◆ **Problem description**: Copy out the following data word for word, keeping every line as it stands.

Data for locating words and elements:
┏━━
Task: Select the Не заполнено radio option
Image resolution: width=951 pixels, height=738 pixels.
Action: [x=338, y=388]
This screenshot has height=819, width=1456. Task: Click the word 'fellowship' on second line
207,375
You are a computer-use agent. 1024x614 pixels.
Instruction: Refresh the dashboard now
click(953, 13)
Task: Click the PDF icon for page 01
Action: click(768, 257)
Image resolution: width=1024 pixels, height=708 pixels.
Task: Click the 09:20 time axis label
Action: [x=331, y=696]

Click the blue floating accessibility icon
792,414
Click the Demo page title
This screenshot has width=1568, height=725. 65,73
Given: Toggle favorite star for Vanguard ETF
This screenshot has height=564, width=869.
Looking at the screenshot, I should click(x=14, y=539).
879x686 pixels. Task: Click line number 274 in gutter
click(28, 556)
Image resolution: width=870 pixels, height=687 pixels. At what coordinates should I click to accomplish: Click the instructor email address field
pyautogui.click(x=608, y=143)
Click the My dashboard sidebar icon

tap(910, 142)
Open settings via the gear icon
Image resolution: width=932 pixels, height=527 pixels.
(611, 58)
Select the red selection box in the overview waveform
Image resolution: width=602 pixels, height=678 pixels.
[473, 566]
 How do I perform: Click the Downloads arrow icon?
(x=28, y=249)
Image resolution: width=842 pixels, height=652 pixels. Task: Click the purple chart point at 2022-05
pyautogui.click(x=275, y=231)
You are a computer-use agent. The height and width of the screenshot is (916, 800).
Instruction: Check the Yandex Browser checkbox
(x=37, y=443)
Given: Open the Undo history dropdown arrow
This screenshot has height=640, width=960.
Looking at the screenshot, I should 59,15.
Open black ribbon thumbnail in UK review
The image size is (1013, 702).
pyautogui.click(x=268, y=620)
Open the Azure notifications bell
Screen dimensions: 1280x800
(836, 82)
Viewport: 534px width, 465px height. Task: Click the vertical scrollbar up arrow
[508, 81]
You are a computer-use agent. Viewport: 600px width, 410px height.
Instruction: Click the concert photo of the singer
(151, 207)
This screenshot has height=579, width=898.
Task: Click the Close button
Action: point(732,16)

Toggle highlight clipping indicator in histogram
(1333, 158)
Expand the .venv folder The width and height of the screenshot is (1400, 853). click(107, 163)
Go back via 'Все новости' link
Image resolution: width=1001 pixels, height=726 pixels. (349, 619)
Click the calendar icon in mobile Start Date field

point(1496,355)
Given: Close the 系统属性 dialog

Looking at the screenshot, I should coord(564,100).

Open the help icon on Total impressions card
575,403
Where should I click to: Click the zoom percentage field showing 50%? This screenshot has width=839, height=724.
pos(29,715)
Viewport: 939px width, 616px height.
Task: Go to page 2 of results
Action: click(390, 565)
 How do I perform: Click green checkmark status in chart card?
┗━━
◆ **Correct output**:
Task: Select the Не заполнено radio option
Image resolution: width=951 pixels, height=738 pixels.
Action: [x=338, y=388]
This screenshot has height=819, width=1456. Task: Click the word 'fellowship' on second line
207,375
You are a computer-use agent. 1024x614 pixels.
Instruction: Refresh the dashboard now
click(953, 13)
Task: Click the PDF icon for page 01
Action: click(768, 257)
Image resolution: width=1024 pixels, height=708 pixels.
Task: Click the 09:20 time axis label
Action: [x=331, y=696]

Click the blue floating accessibility icon
792,414
Click the Demo page title
This screenshot has width=1568, height=725. 65,73
Given: Toggle favorite star for Vanguard ETF
This screenshot has height=564, width=869.
Looking at the screenshot, I should click(x=14, y=539).
879x686 pixels. Task: Click line number 274 in gutter
click(28, 556)
Image resolution: width=870 pixels, height=687 pixels. At what coordinates should I click to accomplish: Click the instructor email address field
pyautogui.click(x=608, y=143)
Click the My dashboard sidebar icon

tap(910, 142)
Open settings via the gear icon
Image resolution: width=932 pixels, height=527 pixels.
(611, 58)
Select the red selection box in the overview waveform
Image resolution: width=602 pixels, height=678 pixels.
[473, 566]
 How do I perform: Click the Downloads arrow icon?
(x=28, y=249)
Image resolution: width=842 pixels, height=652 pixels. Task: Click the purple chart point at 2022-05
pyautogui.click(x=275, y=231)
You are a computer-use agent. The height and width of the screenshot is (916, 800).
Instruction: Check the Yandex Browser checkbox
(x=37, y=443)
Given: Open the Undo history dropdown arrow
This screenshot has height=640, width=960.
Looking at the screenshot, I should 59,15.
Open black ribbon thumbnail in UK review
The image size is (1013, 702).
pyautogui.click(x=268, y=620)
Open the Azure notifications bell
Screen dimensions: 1280x800
(836, 82)
Viewport: 534px width, 465px height. Task: Click the vertical scrollbar up arrow
[508, 81]
You are a computer-use agent. Viewport: 600px width, 410px height.
Instruction: Click the concert photo of the singer
(151, 207)
This screenshot has height=579, width=898.
Task: Click the Close button
Action: point(732,16)

Toggle highlight clipping indicator in histogram
(1333, 158)
Expand the .venv folder The width and height of the screenshot is (1400, 853). click(107, 163)
Go back via 'Все новости' link
Image resolution: width=1001 pixels, height=726 pixels. (349, 619)
Click the calendar icon in mobile Start Date field

point(1496,355)
Given: Close the 系统属性 dialog

Looking at the screenshot, I should coord(564,100).

Open the help icon on Total impressions card
575,403
Where should I click to: Click the zoom percentage field showing 50%? This screenshot has width=839, height=724.
pos(29,715)
Viewport: 939px width, 616px height.
Task: Go to page 2 of results
Action: click(390, 565)
 How do I perform: Click green checkmark status in chart card?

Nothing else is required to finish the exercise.